Bibhu Ranjan Mishra / Bangalore March
No salary cuts yet, but can’t say what will happen three months
ahead, says CEO.
IT and BPO service provider, MphasiS, is looking to convert more
of its fixed costs into variable ones to cope with the current economic
While it is yet to finalise the areas, staff pay and infrastructure
seem to be the likely places to begin.
“When the times are uncertain, we want cost variability to
be higher than the usual. Our focus will be to ensure our financials
continue to stay healthy,” said Ganesh Ayyar, CEO.
In the wake of the global financial meltdown, many IT services’
companies have announced that the variable component of pay will
be affected. This part is linked with the company’s revenue
and operating margin, and varies from 20-50 per cent of salary,
based on seniority.
MphasiS employs about 30,000 people across all its businesses,
including BPO operations; it says there has been no cut in any salary.
But can’t commit on plans for the near future.
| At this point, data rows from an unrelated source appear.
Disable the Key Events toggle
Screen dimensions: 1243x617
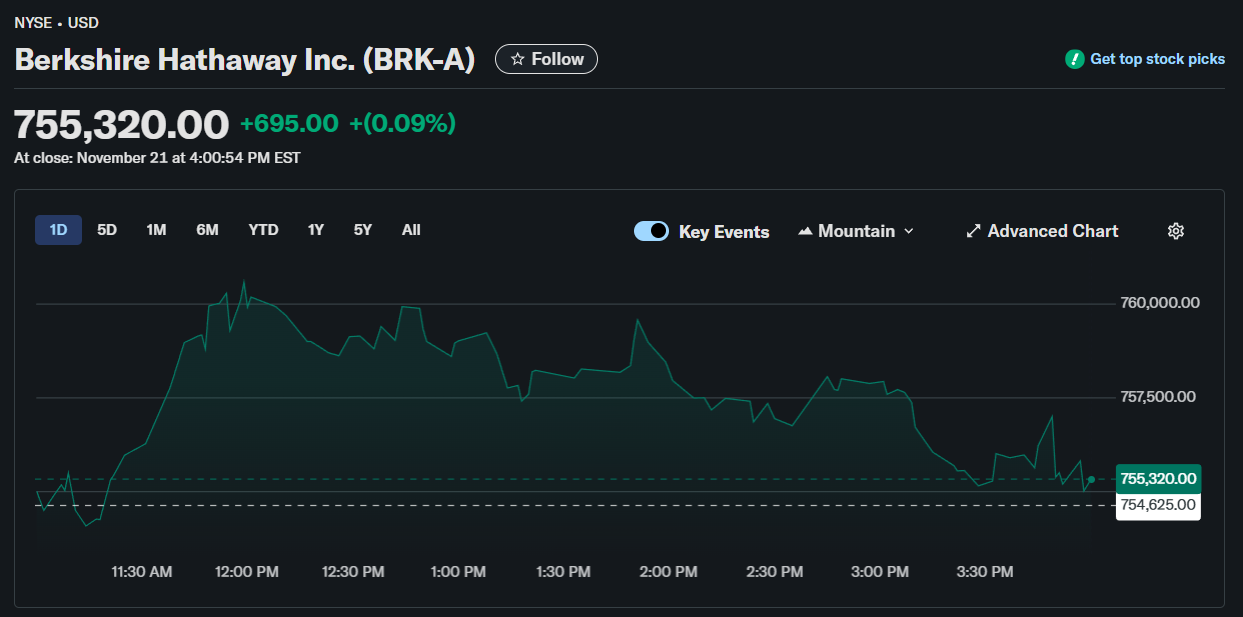pyautogui.click(x=651, y=230)
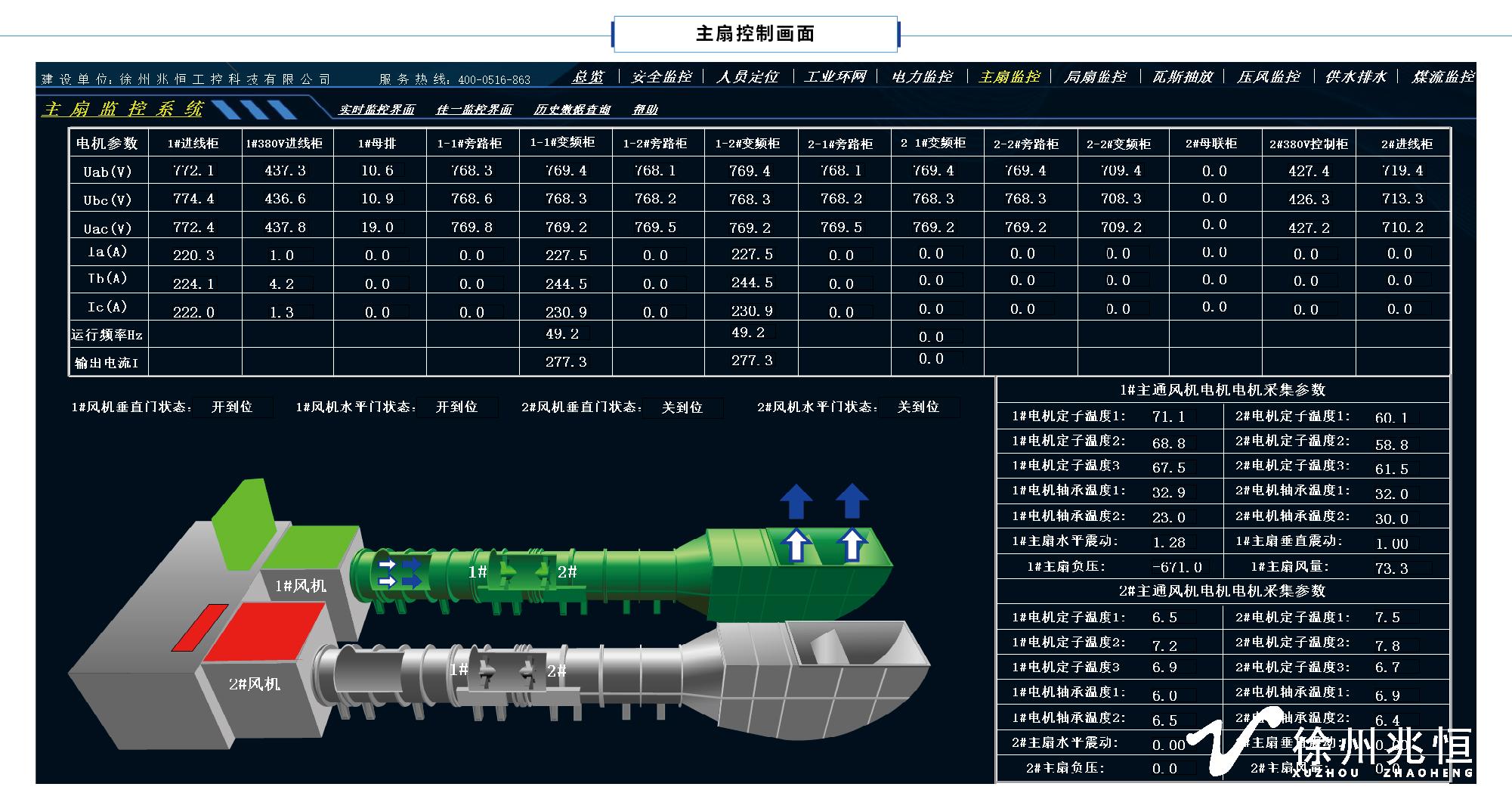The width and height of the screenshot is (1512, 793).
Task: Click 2#风机水平门状态 field showing 关到位
Action: pyautogui.click(x=918, y=407)
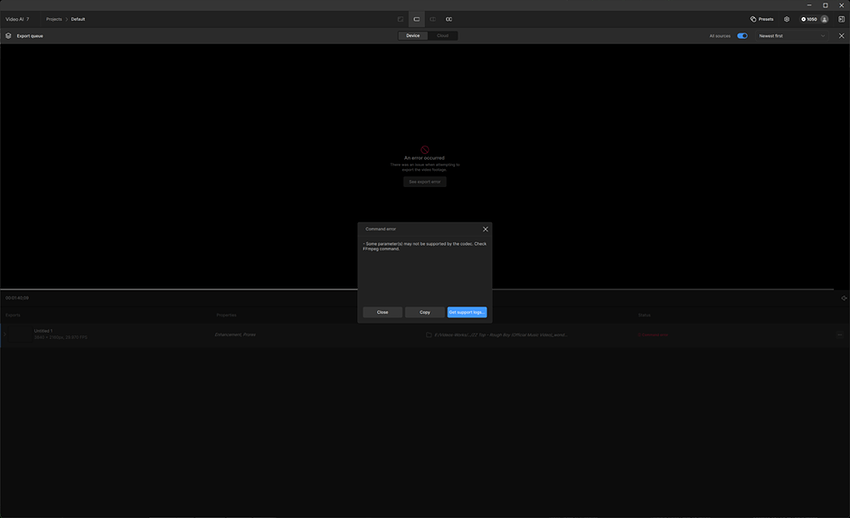
Task: Open the Newest first sort dropdown
Action: coord(790,36)
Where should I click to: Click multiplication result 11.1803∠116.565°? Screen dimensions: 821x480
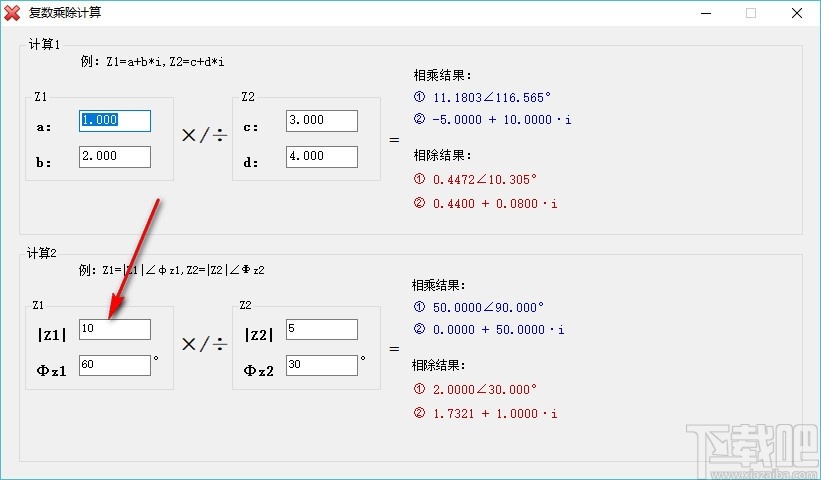[x=491, y=98]
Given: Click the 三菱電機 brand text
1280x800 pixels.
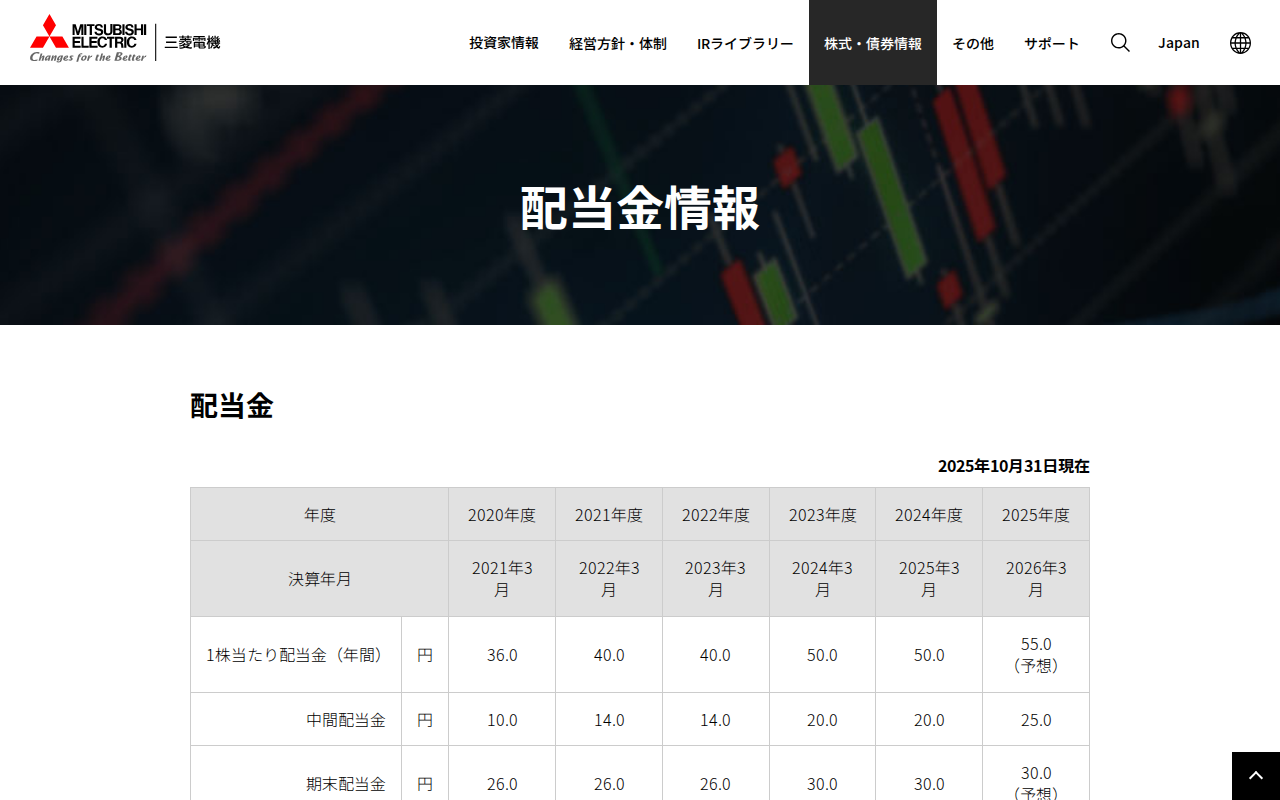Looking at the screenshot, I should tap(191, 41).
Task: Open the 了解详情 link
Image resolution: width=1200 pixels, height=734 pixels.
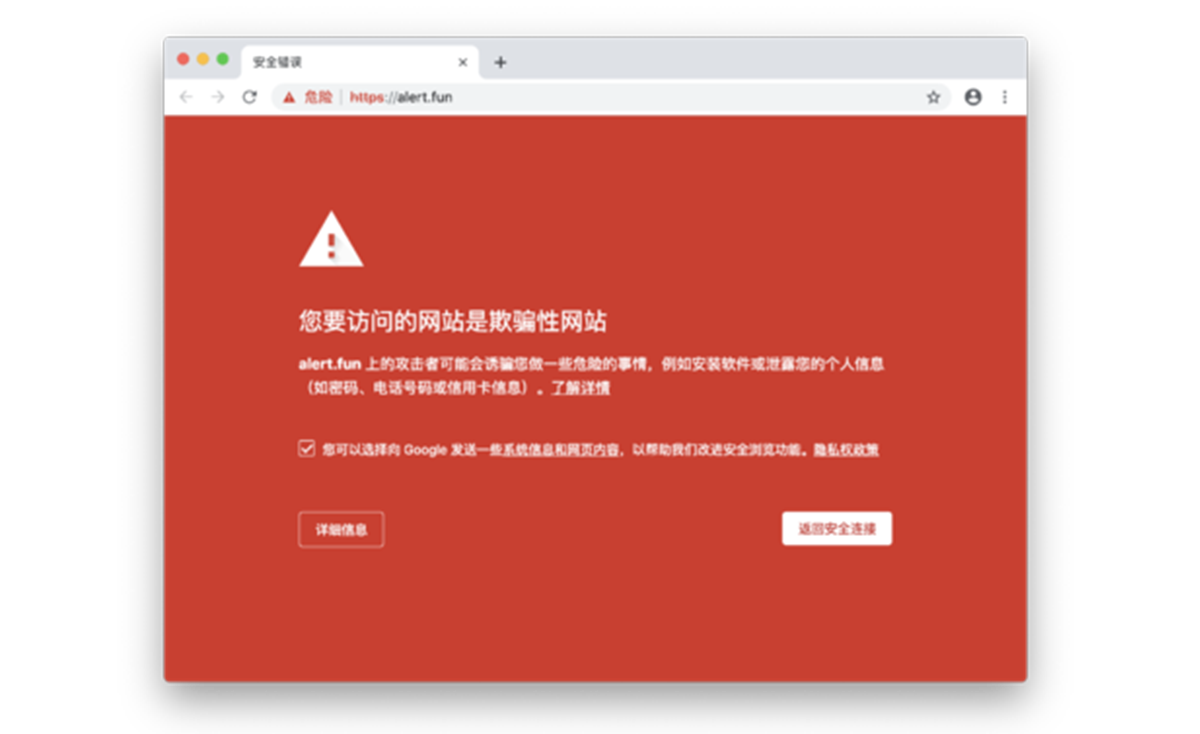Action: coord(581,388)
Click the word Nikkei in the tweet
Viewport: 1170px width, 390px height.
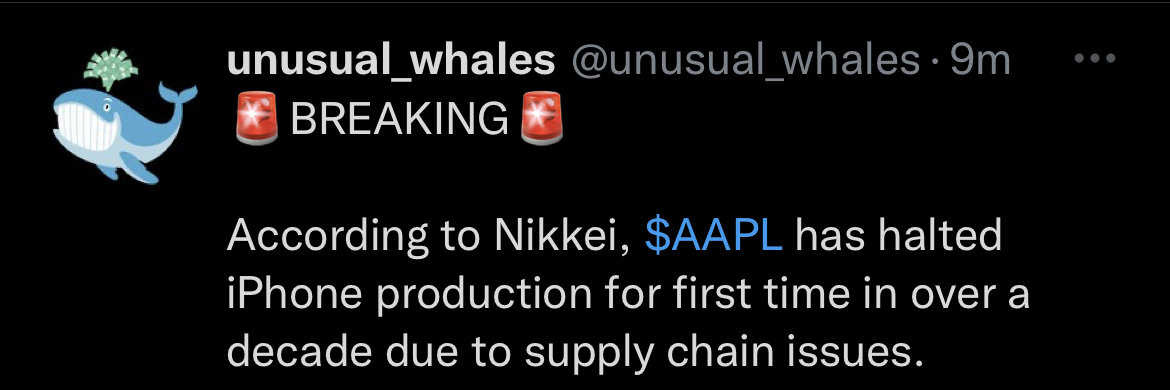(x=559, y=237)
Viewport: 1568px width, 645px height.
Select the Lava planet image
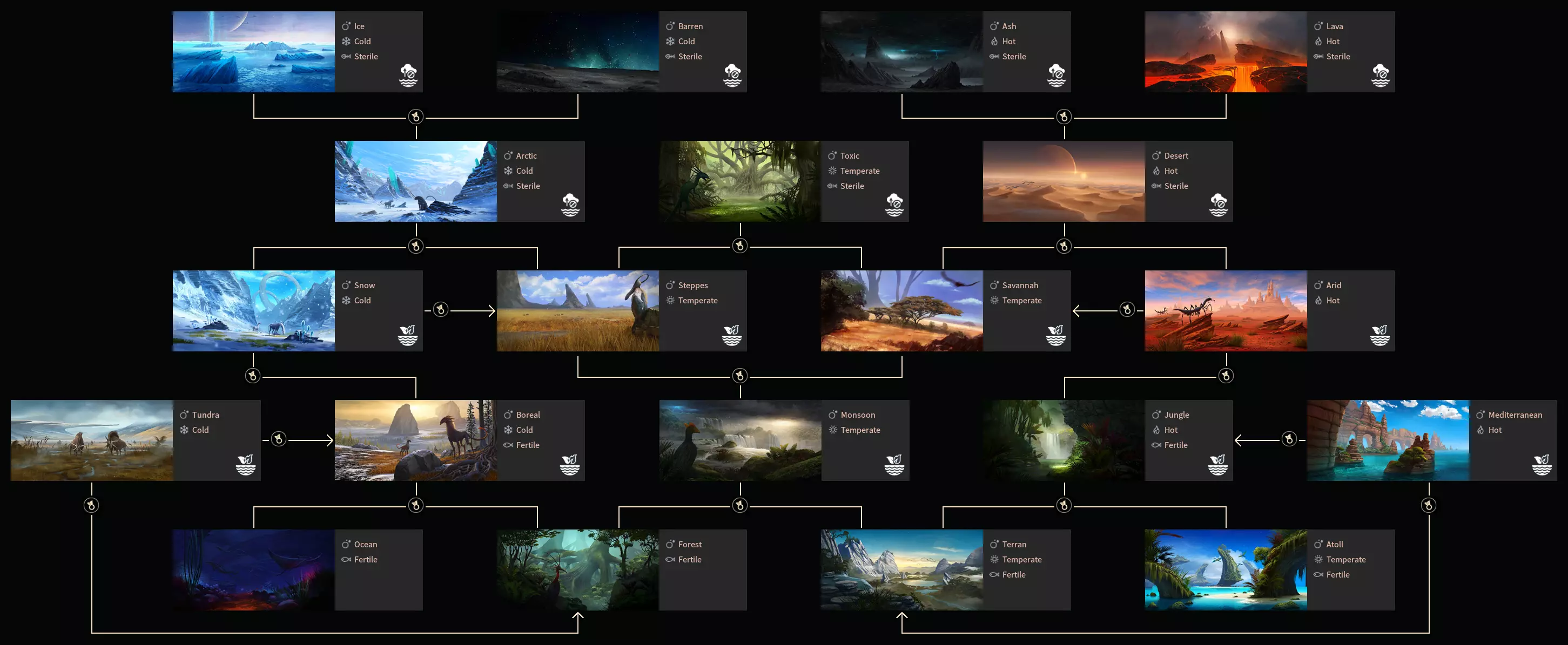(x=1226, y=52)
“We will see how the market pans out, and if the situation
really gets that bad, we will revisit that decision. But nobody
can make a prediction of what is going to happen three to six months
down the road,” said Ayyar, who joined MphasiS after over
20 years of service with HP.
According to MphasiS’ (interim) Chief Financial Officer,
Susanto Banerjee, the company has already been working to so convert
its fixed costs, “progressively over the quarters.”
And is looking at fixed costs involving infrastructure. “We
are thinking of having our future infrastructure on pay-per-use
basis,” he said.
MphasiS’ revenue was Rs 978 crore in the quarter ending January
31, and its general and administrative expenses stood at Rs 67.3
crore, an increase of 17 per cent over the quarter ending October
31, 2008. As a percentage of revenues, these expenses increased
marginally to 6.9 per cent in that quarter from 6.4 per cent in
the previous one. “We are looking at some of these costs,
which give us flexibility in operations,” said Banerjee.
The company added 1,193 people in the previous quarter, including
574 freshers; taking more of the latter for transaction-based projects
is likely, Ayyar said, depending upon the project mix. “We
are going to campuses for freshers because that’s an investment
we want to make for our future business, and that’s where
we can build a competitive cost structure.”